##### Records to use
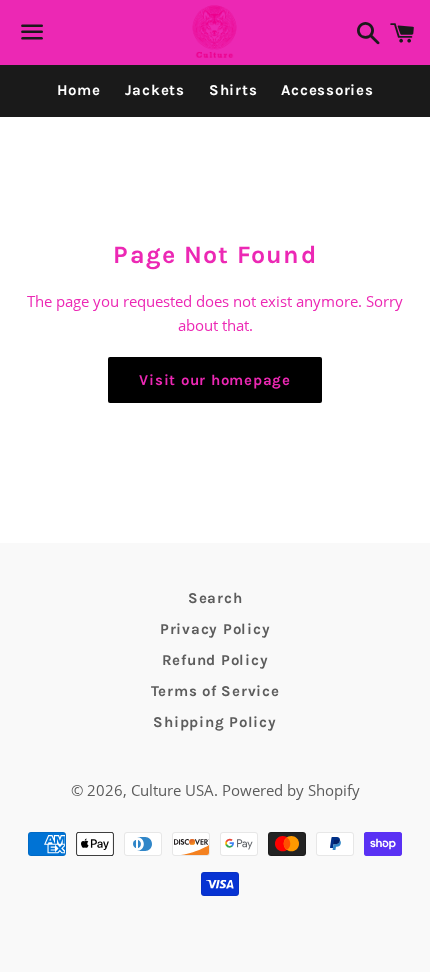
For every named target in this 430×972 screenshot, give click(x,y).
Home (79, 90)
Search (215, 598)
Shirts (233, 90)
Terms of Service (215, 691)
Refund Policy (215, 660)
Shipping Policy (214, 722)
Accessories (327, 90)
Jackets (155, 90)
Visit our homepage (215, 380)
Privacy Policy (215, 629)
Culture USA (172, 790)
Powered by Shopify (291, 790)
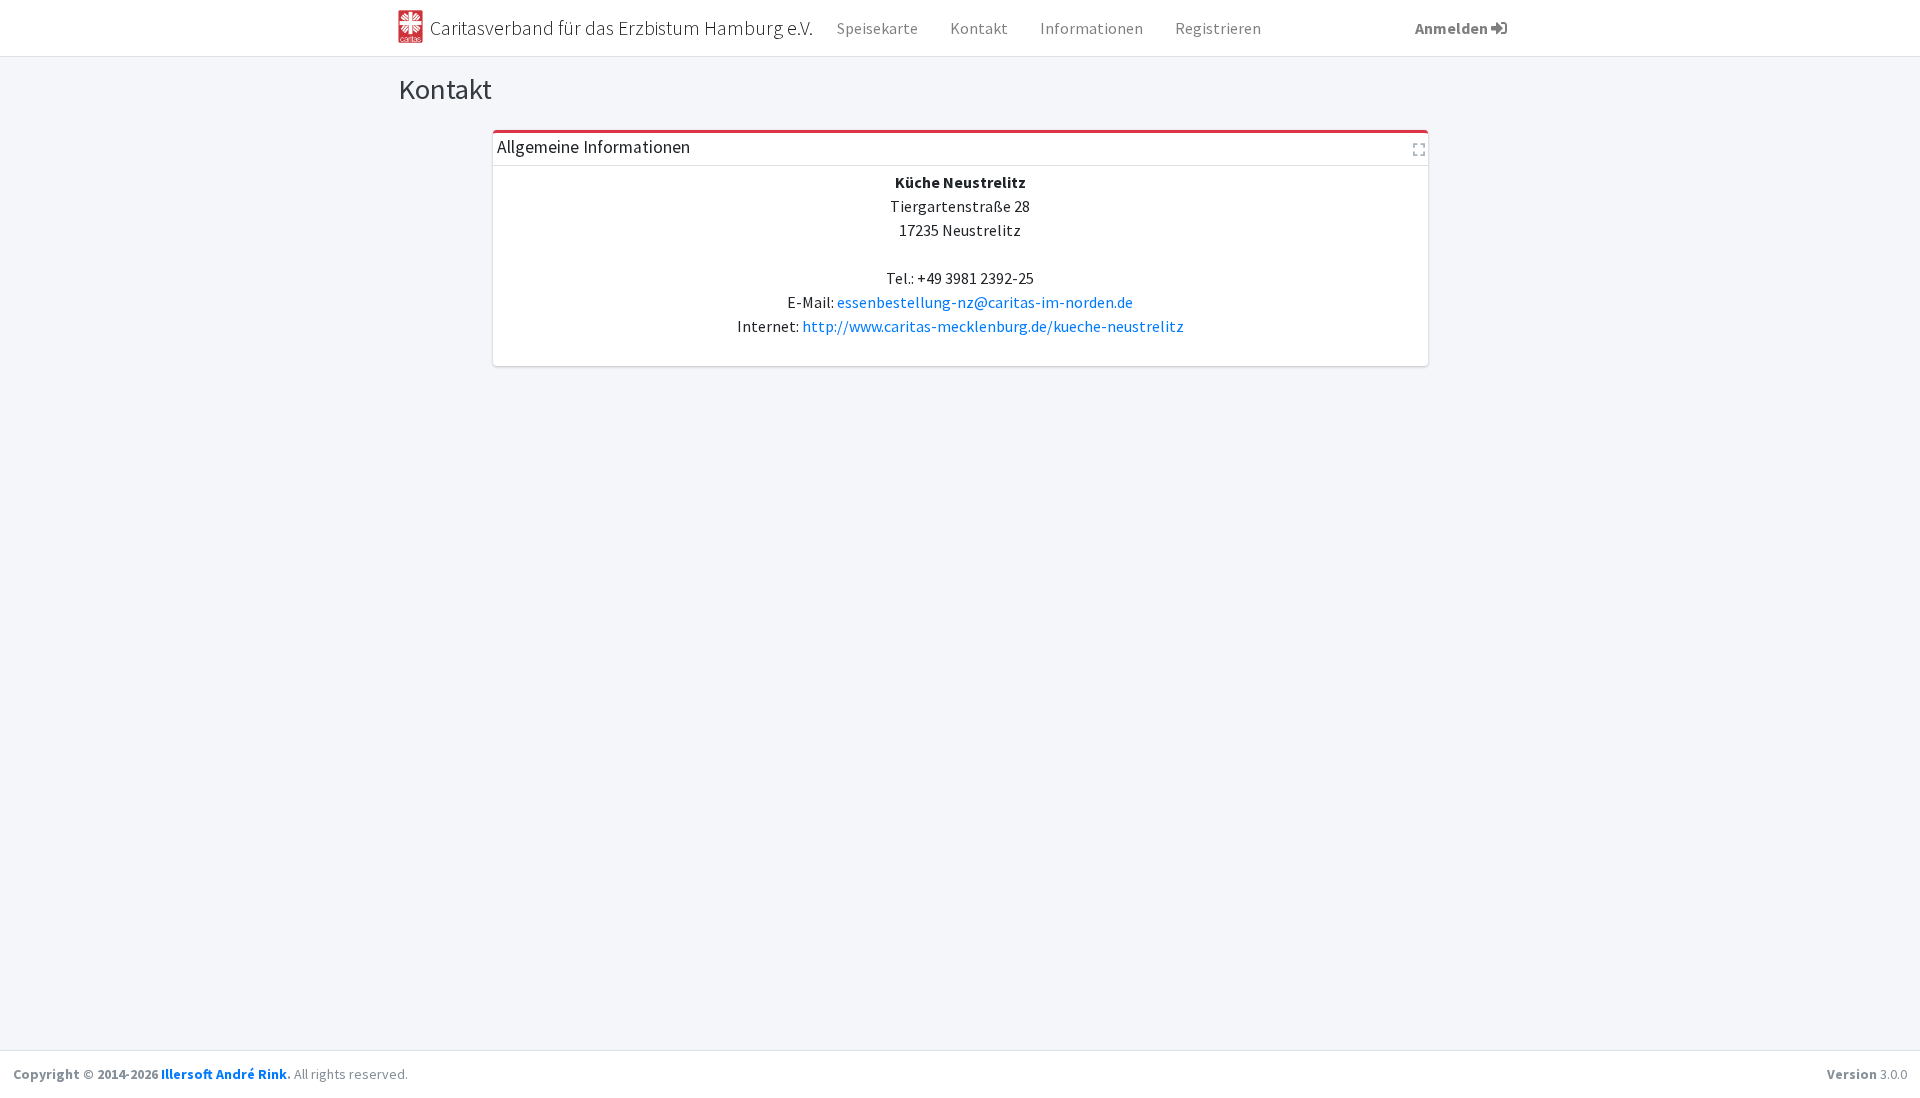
##########
## Exercise aim
Copy the lines exactly. Start at the line with "Shirts (233, 90)", end at the last line above, include both, and omit all pictures.

## Problem solution
Shirts (233, 90)
Terms of Service (215, 691)
Refund Policy (215, 660)
Shipping Policy (214, 722)
Accessories (327, 90)
Jackets (155, 90)
Visit our homepage (215, 380)
Privacy Policy (215, 629)
Culture USA (172, 790)
Powered by Shopify (291, 790)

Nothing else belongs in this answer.